Настоятель мысленно усмехнулся: истинный амей никогда не забудет о выгоде, но платить ему не следует, по крайней мере, в ближайшее время.
- Рассчитывать можешь, - согласился настоятель, - но не думай, что буду платить тебе сразу, усердие надо еще доказать. А скажи, где сейчас паломник-ромбид?
- Позавчера он ушел сюда, в город, он ходит пешком, ночами, говорит, таков его обет. Вчера он должен был быть здесь, да и сегодня тоже. Обычно он уходит в город на три-четыре дня, на встречу с паломниками-единоверцами.
Настоятель задумался. Обычно о прибытии очередной группы паломников-ромбидов ему докладывали, в прошедшие недавние дни никаких паломников не было. Лавочнику сказал:
- Вот и хорошо. Найди его и сообщи мне сегодня же вечером, где он остановился и чем занимается… Ступай.
Лавочник трижды поклонился и, пятясь задом, покинул комнату настоятеля. Как только тот ушел, настоятель позвал доверенного слугу и приказал:
- Сейчас отсюда вышел лавочник из ближнего северного поселка. Проследи за ним, но скрытно, опасаюсь, он сексот бусманов. Слуга поклонился и вышел, не проронив ни слова.
Вернулся слуга перед закатом и сообщил, что лавочник сначала встретился со своими односельчанами, потом ходил по базару и расспрашивал, далее пошел на пристань и тоже расспрашивал, а недавно свернул в веселый квартал к блудницам. Настоятель усмехнулся, подумал: «Это хорошо, что он свернул в веселый квартал, посмотрим, насколько там задержится», потом отпустил слугу.

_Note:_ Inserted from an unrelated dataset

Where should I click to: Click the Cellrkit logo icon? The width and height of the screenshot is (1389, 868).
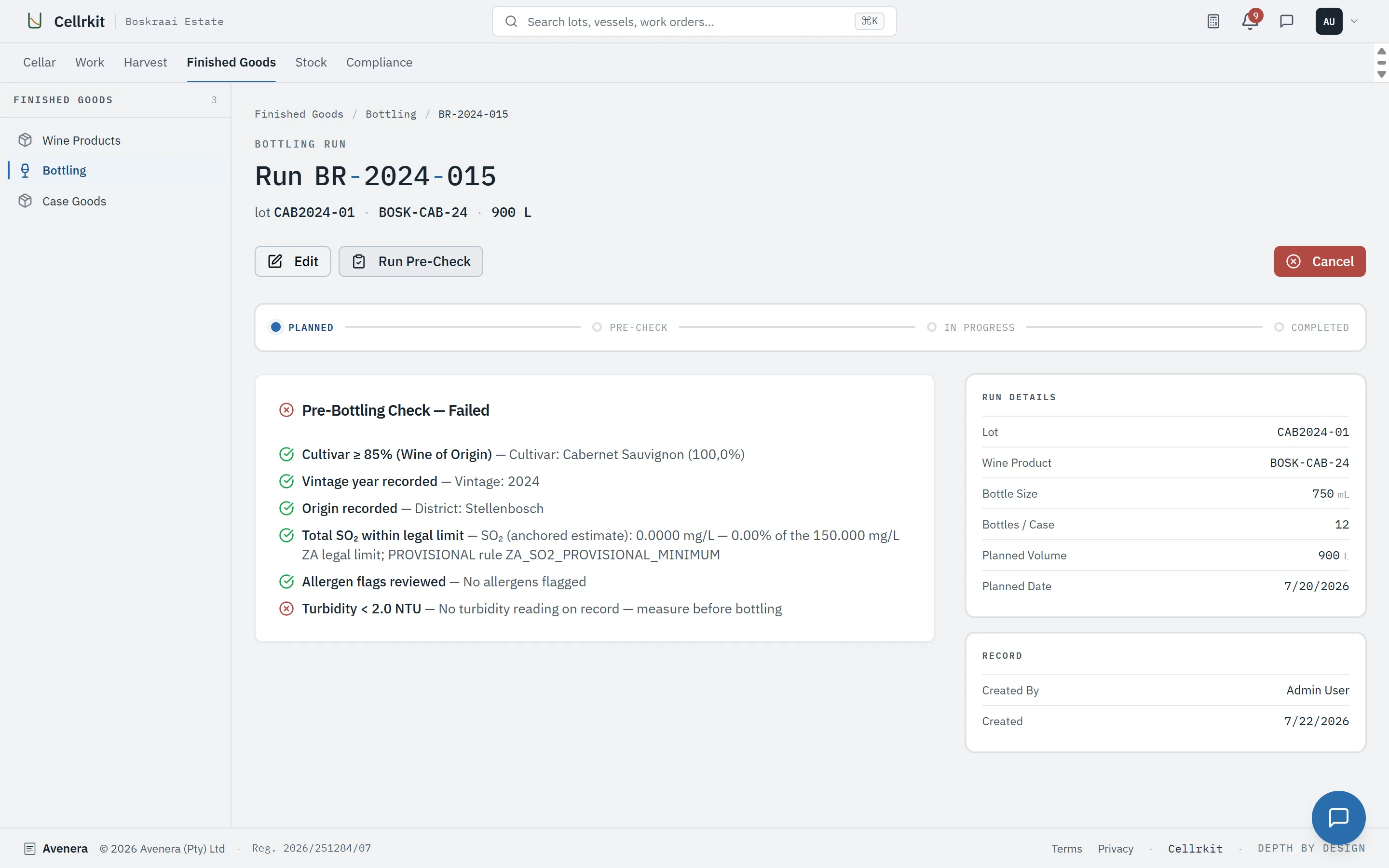pos(34,21)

Лавочник пришел уже после заката, часа через полтора после слуги. Он был удручен и не скрывал этого. Сразу упал на колени и стал виниться:
- Учитель, я прошел весь город, но нигде не встретил ромбида, более того, никто, из тех, кого я спрашивал, тоже не видел его, ни сегодня, ни вчера…Что прикажешь мне сделать еще? Завтра односельчане возвращаются домой, мне остаться, или идти с ними?

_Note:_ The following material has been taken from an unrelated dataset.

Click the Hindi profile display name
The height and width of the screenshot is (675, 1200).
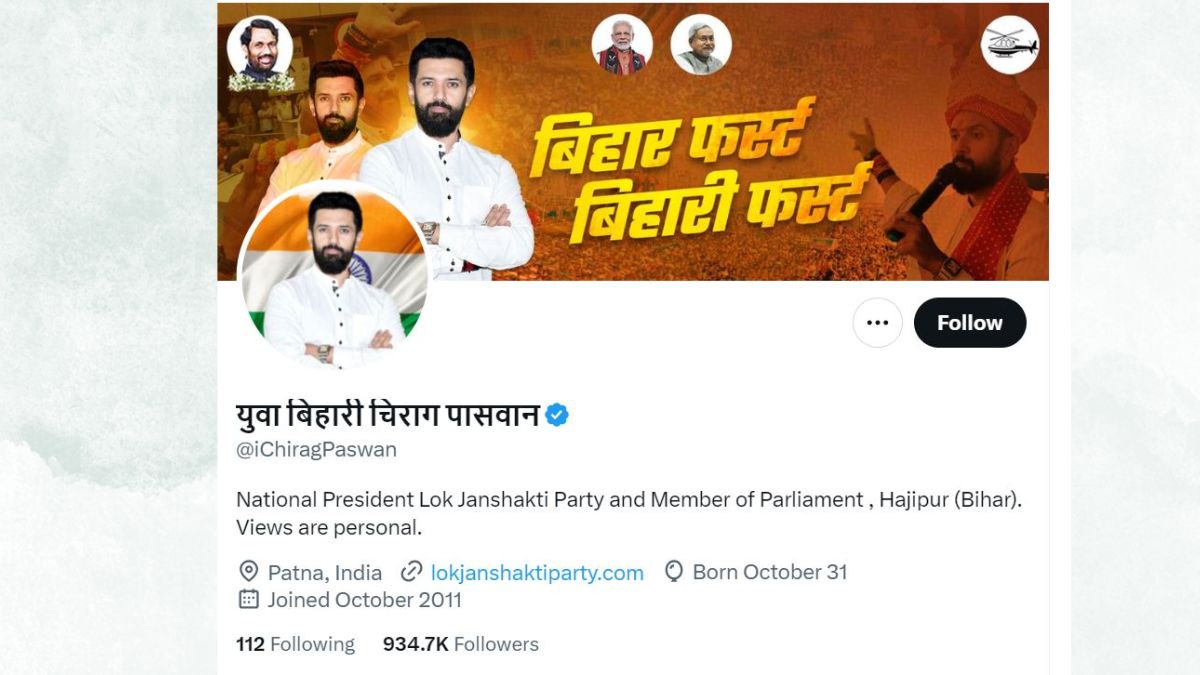tap(388, 414)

- А достаточно ли ты искал, все ли проверил?
- Не сочти за дерзость, думаю, вполне достаточно. И не только я, но и двое моих племянников, которые знают ромея-ромбида в лицо. Я даже ходил в веселый квартал и спрашивал у блудниц, но и они не знают такого ромбида. Прости мне грех посещения нечестивого места, не по зову похоти, а по нужде ходил туда…
«Не в меру усерден этот лавочник, видимо очень хочет стать доверенным соглядатаем. Ну, что ж, может в дальнейшем и понадобится. По крайней мере, не глуп», - подумал настоятель, ответил:
- Возвращайся в поселок, а когда ромбид вернется, поспрашивай его, только исподволь. Надеюсь, у тебя хватит ума не насторожить его.

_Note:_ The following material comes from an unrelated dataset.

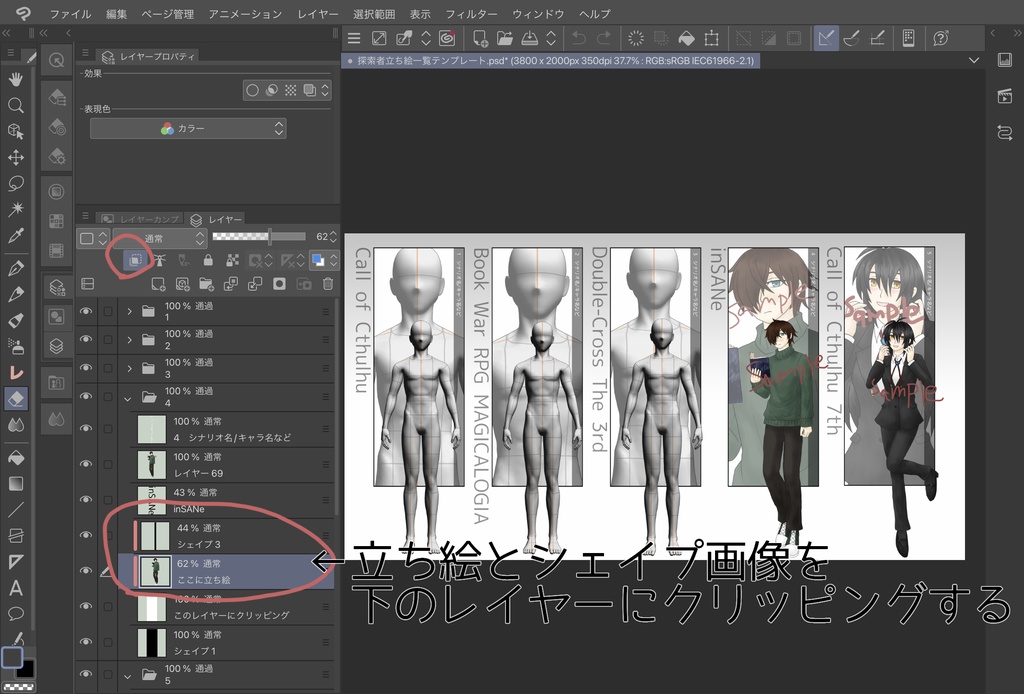
Task: Hide the inSANe layer
Action: pyautogui.click(x=85, y=500)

Расставшись с лавочником, настоятель задумался, одна ли корысть движет лавочником, или он все-таки сексот тайной стражи, и потому столь настырен. В любом случае надо доложить об этом первосвященнику, и буквально завтра же, когда настоятели прибудут в Главный храм Единому по окончании дня поклонения.
После общего сбора настоятель попросился на прием к первосвященнику. Когда подошла его очередь, и он предстал перед главным духовником, сказал следующее:
- О, учитель, вчера мне докладывал лавочник из поселка, что на севере в тридцати миленах от нашего порта. Он сказал, что его насторожил ромбид, живущий у них в поселке. Ромбид отбывает обет своей веры и ходит в разрушенный храм, что рядом с поселком. Все бы это не стоило вашего внимания, но уж слишком настырен был этот лавочник, опасаюсь, что он сексот бусманов.
Настоятель ждал ответа стоя на коленях и опустив лицо, как положено перед первосвященником, но тот молчал. Это длилось долго, настоятелю показалось, что кто-то подходил к первосвященнику, а затем ушел, но поднять лица настоятель не смел. Наконец первосвященник ответил:
- Хорошо, мы приняли к сведению. Что еще?
- Больше не смею вас тревожить, - ответил настоятель.
- Хорошо, иди…
Настоятель покинул резиденцию первосвященника с неясной тревогой. Чтобы значила эта долгая пауза, не разгневал ли он Первого. Хотя нет, отвечал тот спокойно и доброжелательно. И все же, почему так долго не отвечал.
А в тот же день к вечеру слуги тайной стражи Единого получили приказ скрытно захватить ромбида из северного поселка для допроса с пристрастием.